🤖 AI Summary
This study investigates the presence of gender bias in swipe-based behavioral biometric authentication to ensure equitable performance across genders. Leveraging the BBMAS and ANTAL datasets, the authors employ XGBoost and DenseNet models and, for the first time in this domain, apply non-parametric statistical tests—including Kolmogorov-Smirnov, Mann-Whitney U, and Wasserstein permutation tests—to systematically evaluate gender disparities in authentication performance. Experimental results demonstrate that XGBoost achieves 92% and 94% accuracy on the two datasets, respectively, with no statistically significant differences in false acceptance rates (FAR) or false rejection rates (FRR) between male and female users across most configurations. These findings indicate that high authentication accuracy and low gender bias can be simultaneously attained.
📝 Abstract
Behavioral biometrics offer a promising approach for continuous authentication, but their fairness across demographic groups remains largely unexplored. This paper investigates gender bias in swipe-based authentication using the BBMAS (117 users) and ANTAL (71 users) datasets and evaluates XGBoost and DenseNet classifiers through False Acceptance Rate (FAR) and False Rejection Rate (FRR).
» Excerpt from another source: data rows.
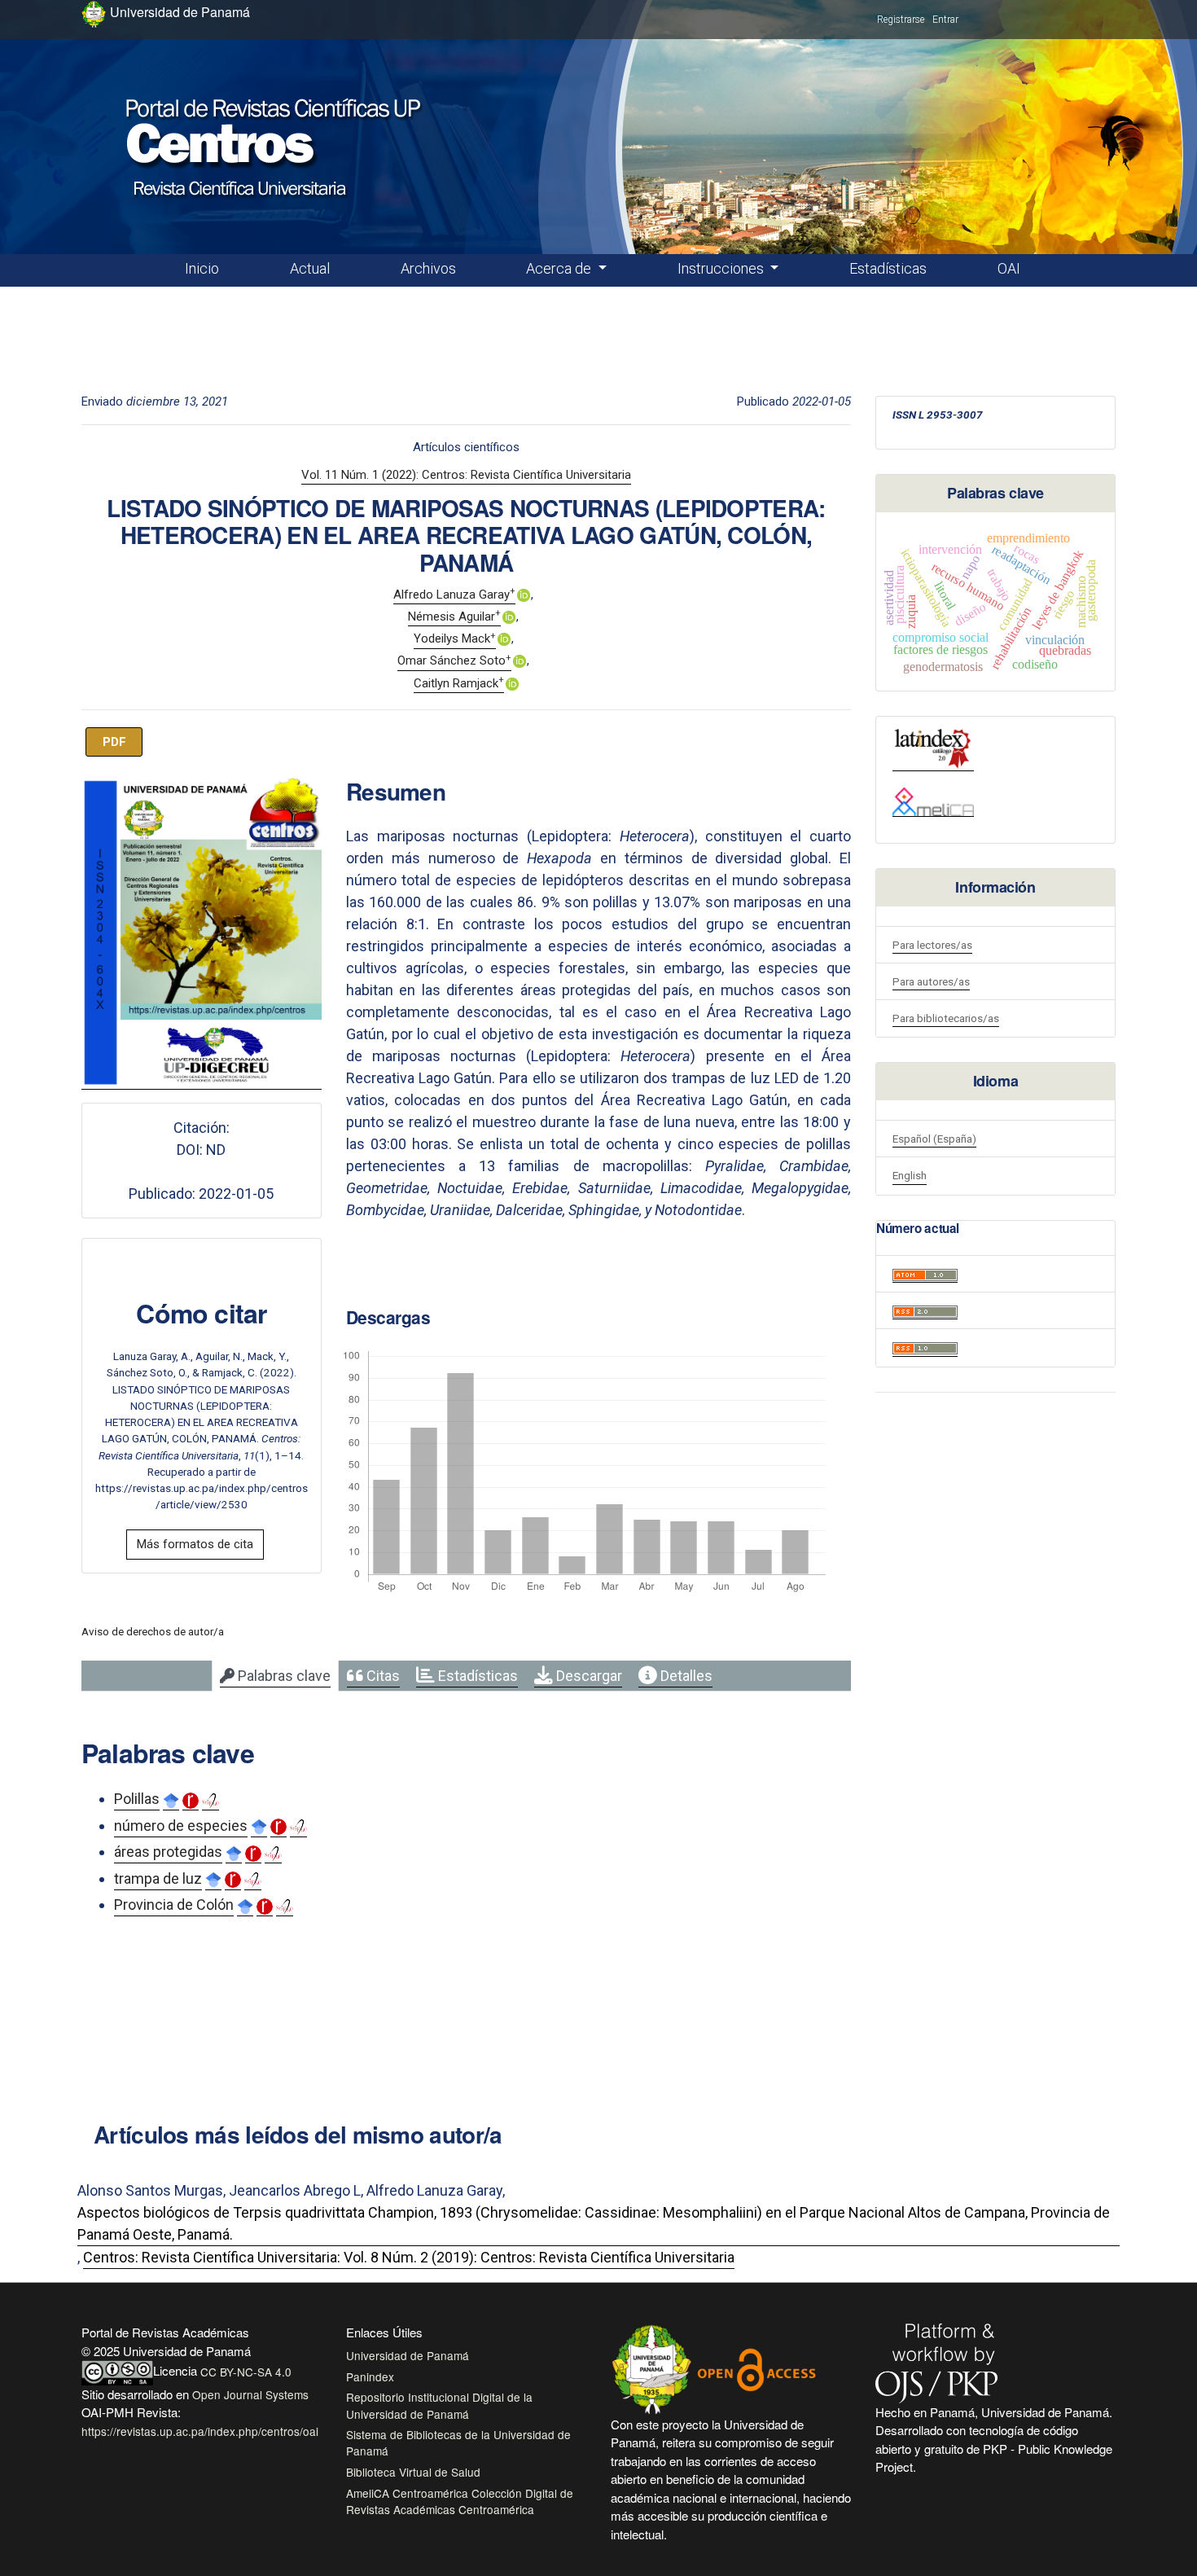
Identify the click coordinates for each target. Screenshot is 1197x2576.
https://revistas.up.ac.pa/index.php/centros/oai (199, 2431)
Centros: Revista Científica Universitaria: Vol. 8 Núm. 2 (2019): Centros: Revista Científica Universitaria (408, 2257)
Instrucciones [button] (722, 268)
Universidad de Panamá (407, 2355)
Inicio (202, 268)
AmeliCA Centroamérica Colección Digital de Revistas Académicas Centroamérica (459, 2501)
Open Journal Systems (250, 2394)
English (909, 1175)
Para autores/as (931, 981)
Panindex (370, 2376)
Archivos (428, 268)
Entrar (945, 19)
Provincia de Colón (174, 1904)
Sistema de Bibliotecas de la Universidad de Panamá (458, 2442)
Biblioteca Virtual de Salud (413, 2472)
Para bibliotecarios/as (945, 1018)
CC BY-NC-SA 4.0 (246, 2371)
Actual (310, 268)
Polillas (137, 1798)
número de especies (181, 1825)
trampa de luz (158, 1878)
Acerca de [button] (560, 268)
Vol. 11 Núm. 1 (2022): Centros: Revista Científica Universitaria (466, 474)
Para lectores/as (932, 944)
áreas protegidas (168, 1851)
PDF (114, 742)
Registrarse (900, 19)
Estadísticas (888, 268)
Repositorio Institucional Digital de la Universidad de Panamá (439, 2405)
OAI (1009, 268)
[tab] (275, 1676)
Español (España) (934, 1138)
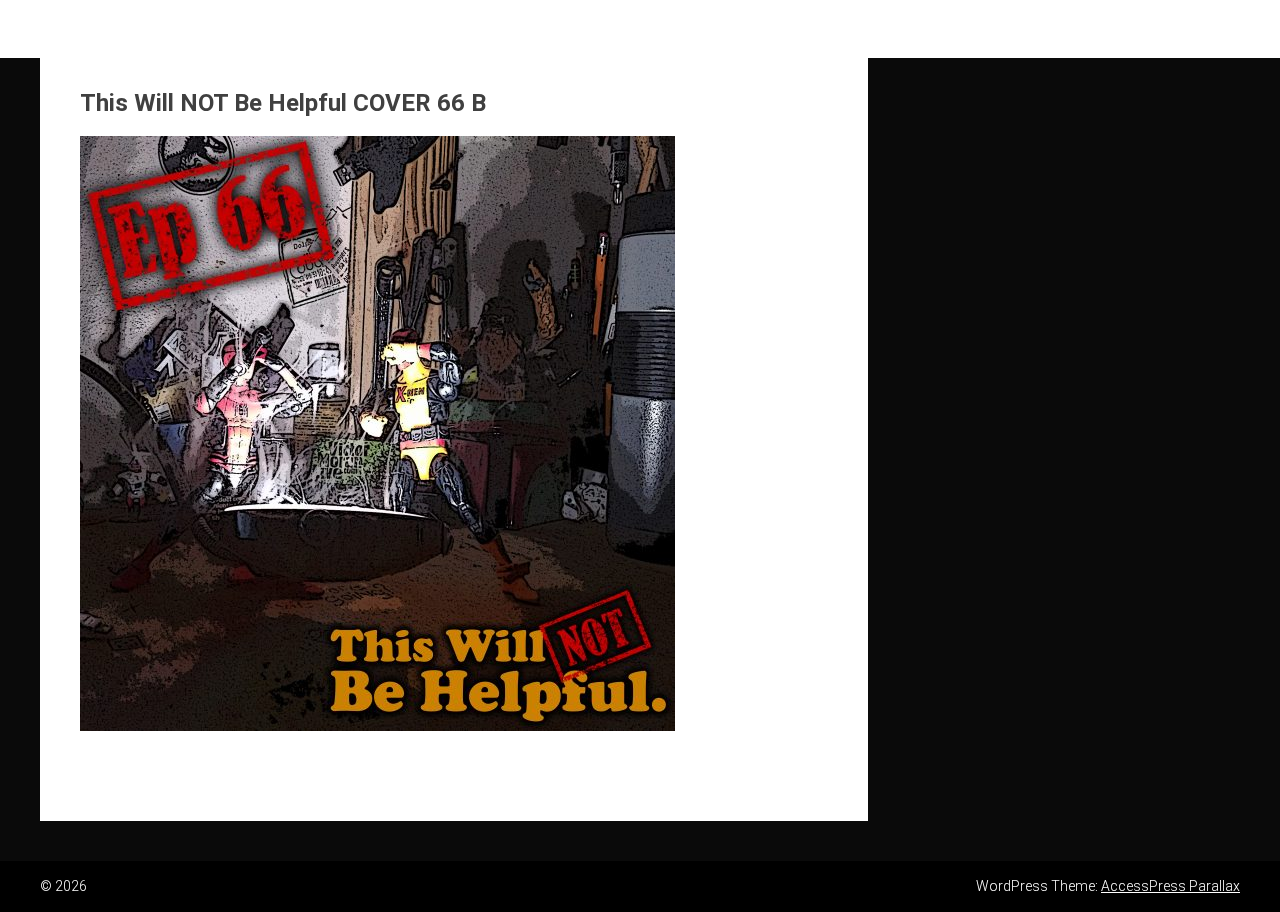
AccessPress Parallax (1170, 886)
XGBoost achieved authentication accuracies of 92% and 94% on the BBMAS and ANTAL datasets, respectively, while statistical tests (Kolmogorov-Smirnov, Mann-Whitney, and Wasserstein permutation) found no significant gender differences in authentication error rates across almost all experimental settings. These findings suggest that swipe-based authentication can achieve high accuracy while maintaining comparable performance for male and female users, supporting its potential as a fair and reliable behavioral biometric modality.